Tatiana y Mara tenían una cuna que las esperaba, pero nacieron entre trapos en cautiverio. Durante muchos años les negaron la identidad.
Isauro daba clases en Tucumán en una escuela rural y creía en la unidad de los docentes. Gastó tizas en medio de cañaverales hasta que se le metieron 120 tizas de plomo de los antieducadores la noche del 24 de marzo.
Esteban trabajaba en la empresa Mercedes Benz. Nunca viajó en uno de esos pero conoció el baúl del Falcon.
Alfredo era docente y sindicalista. Una tarde lo encapucharon y aprendió que el submarino era algo más que una taza de leche caliente con una barrita de chocolate.
La madre de Susana preguntaba si alguien sabía algo sobre su hija. No la encontró. Encontró a otras madres que también querían encontrar a sus hijos.
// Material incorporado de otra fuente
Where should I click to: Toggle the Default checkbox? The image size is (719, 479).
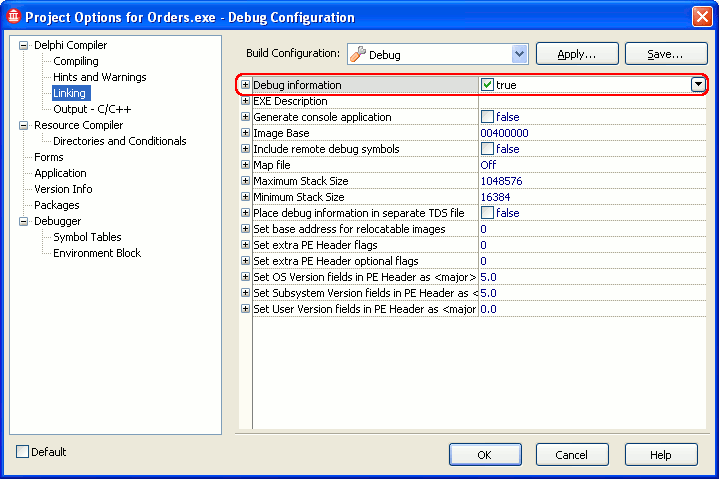tap(23, 452)
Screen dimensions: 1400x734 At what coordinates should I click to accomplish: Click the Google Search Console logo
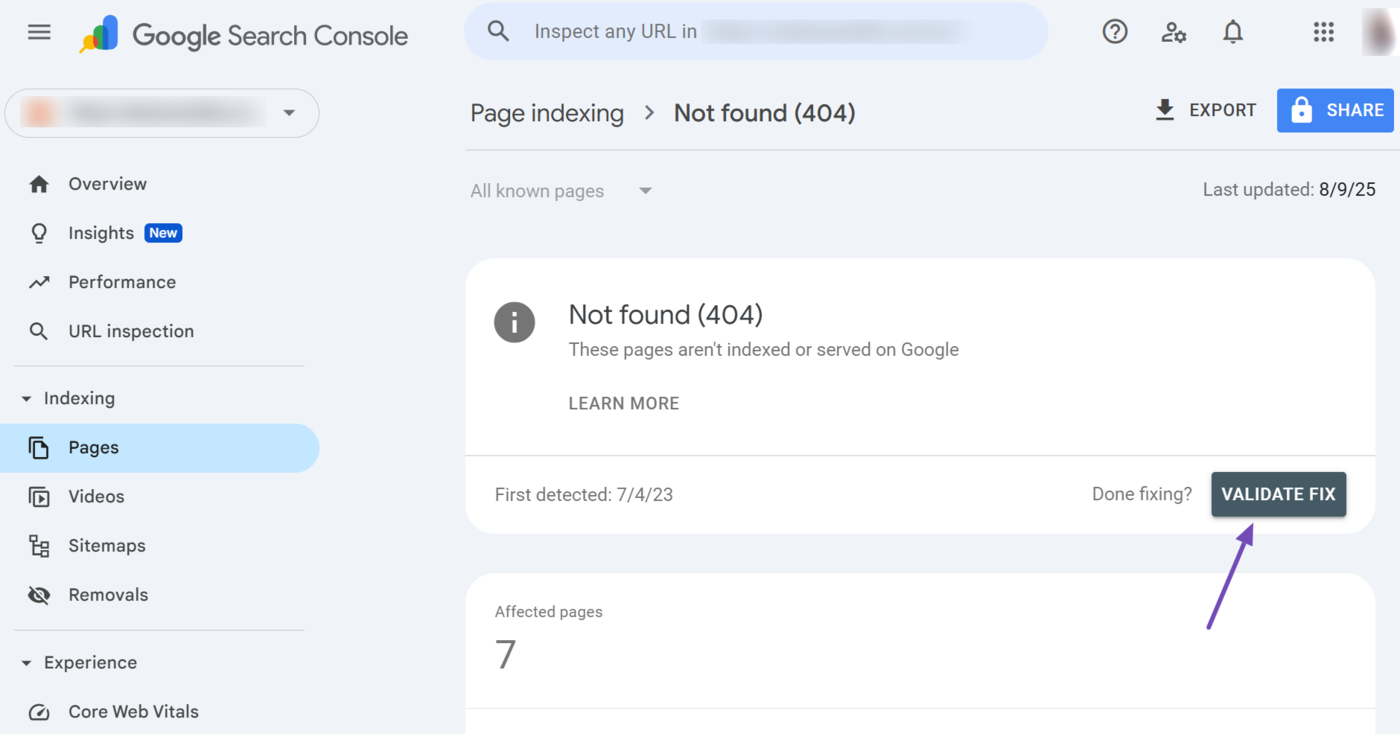pos(244,35)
El silencio ominoso las amontonó alrededor de una plaza.
En la confitería Las Violetas unas abuelas se reunían por una doble desaparición, las de sus hijas con hijos en sus panzas.
Azucena fue a la iglesia con las monjas Alice y Leonié sin saber, o quizás sabiendo a pesar de todo, que la salida era la entrada al infierno.
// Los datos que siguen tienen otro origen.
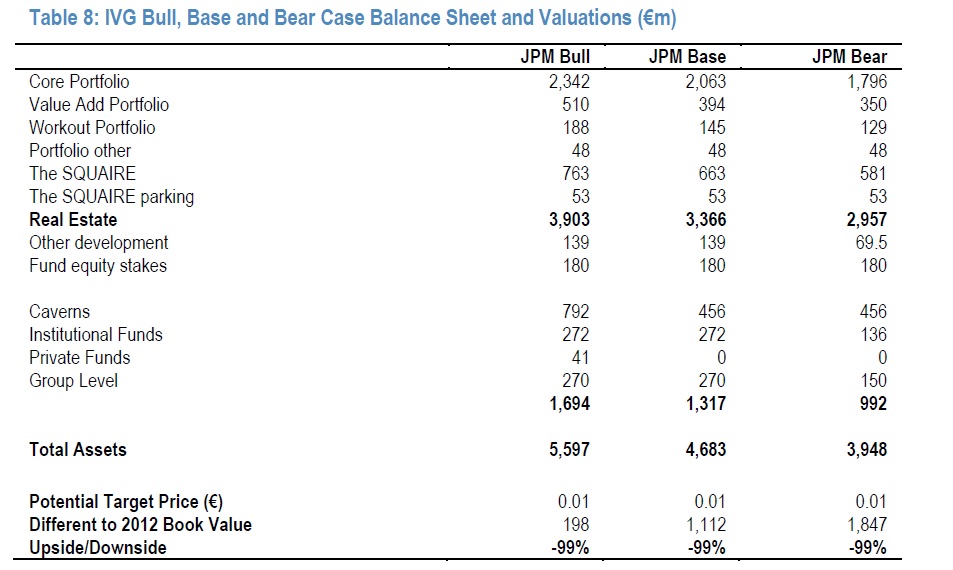
Task: Click the bold Real Estate row label
Action: pos(73,220)
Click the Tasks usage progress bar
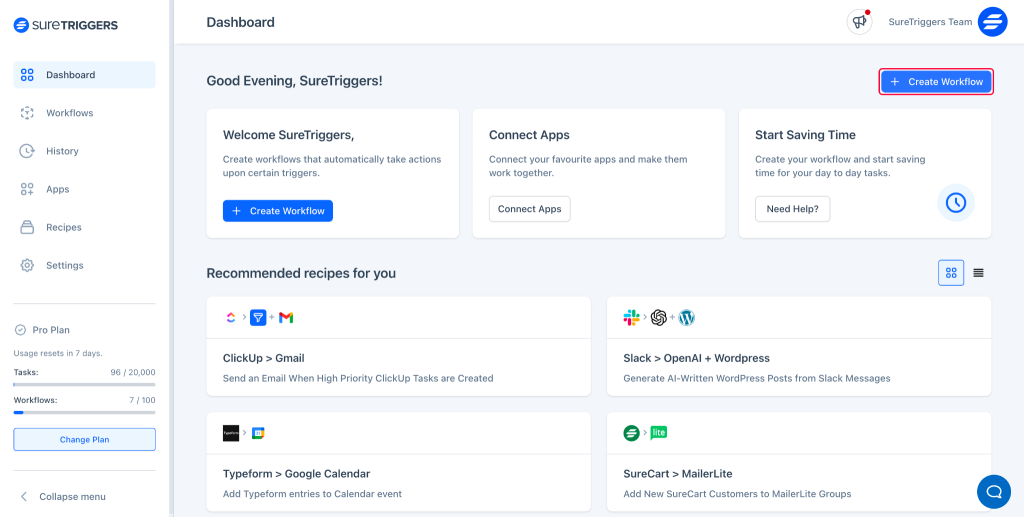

Mientras tanto la editorial el diario La Nación anunciaba que no habían empezado las clases en algunos distritos. Textualmente decía “en Córdoba hubo paros aislados en solidaridad con docentes detenidos secuestrados o desaparecidos”. O “los padres deberán impedir durante el curso lectivo de 1976 que con ningún pretexto sus hijos, sobre los cuales la escuela no tiene derecho absoluto, sean adoctrinados con el objeto de terminar en las filas de la guerrilla”.
Mientras tanto El Dictador decía que el desparecido no está, ni muerto ni vivo. Es un desaparecido.